人は意識して行動を変えないといけない時があります。部下に対しての不満、社内の不調和、人との摩擦は、もしかすると、あなたが行動を変えることで改善できるかもしれません。
私は40歳の頃、ある人から〝怒りを消すこと〟を教えられました。若い頃の私は、いいかげんな仕事ぶりの人に怒ってばかりいて、怖がられていました。私は東京下町の職人のせがれで短気なので、怒るとつい荒っぽい言葉が出てしまいます。同世代のビートたけしさんも東京下町育ちで有名ですが、「バカヤロー」は下町の接続詞だと言っています。私の親父はくしゃみをするたびに「ハクション!バカヤロー」と大声を発していました。
そんな私が、怒りが湧く瞬間、〝意識を怒りに任せずに、まずその結果や原因を考える〟という習慣を身に付けました。ミスをした部下に「バカヤロー、何やってるんだ」と言う前に、「なぜこうなったの?」「それでお客さまは何て言ってる?」と確認すると、そこに意識が向くので、怒りをスルーできるのです。
それまでの私は〝怒る〟と〝叱る〟の区別がありませんでした。怒った後に何を教えても、相手は萎縮しているので教育的指導になりません。それが怒らなくなったことで、叱るという俯瞰(ふかん)の目線を持てたのです。中途入社でありながら、仲間に支えられて業績を伸ばし続けられた背景には、自分のこの変化が大きかったと思います。怒りに身を任せることは、昨今ではパワハラにつながりかねませんので、ますます注意が必要です。
米国の哲学者で心理学者のウィリアム・ジェームズは「心が変われば行動が変わる 行動が変われば習慣が変わる 習慣が変われば人格が変わる 人格が変われば運命が変わる」と言っています。ここで私が申し上げたいのは、トップの行動が変わると、社運が変わるということです。激動の時代に、これまでの仕事を続けるだけで会社は守れますか? 歴史ある会社はどこも、時代に合わせて上手に変化を遂げてきています。容易ではなくとも、柔軟に新しいことに取り組まないと、5年後、10年後が危ういのです。
「困難だからやろうとしないのではない、やろうとしないから困難なのだ」とは、古代ローマの哲学者セネカの言葉です。
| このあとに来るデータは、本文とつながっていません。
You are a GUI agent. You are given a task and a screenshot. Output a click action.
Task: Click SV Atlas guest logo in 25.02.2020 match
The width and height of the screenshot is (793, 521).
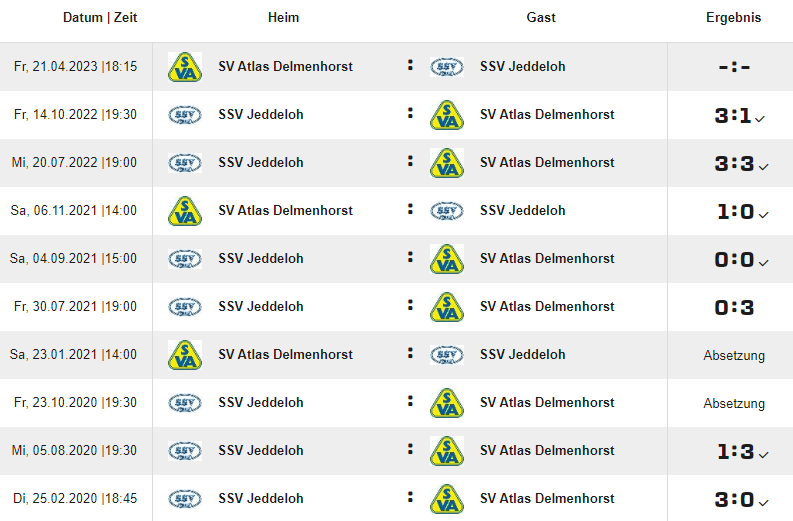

哲学者たちはこういった論法を好むようで、前出のウィリアム・ジェームズも「苦しいから逃げるのではない。逃げるから苦しくなるのだ」という言葉を残しています。また、『幸福論』で知られるフランスの哲学者アランは「笑うのは幸福だからではない。むしろ、笑うから幸福なのだ」と言っています。
これらの言葉を参考に、トップ自ら行動を変え、笑いながら社運を上げてゆきましょう。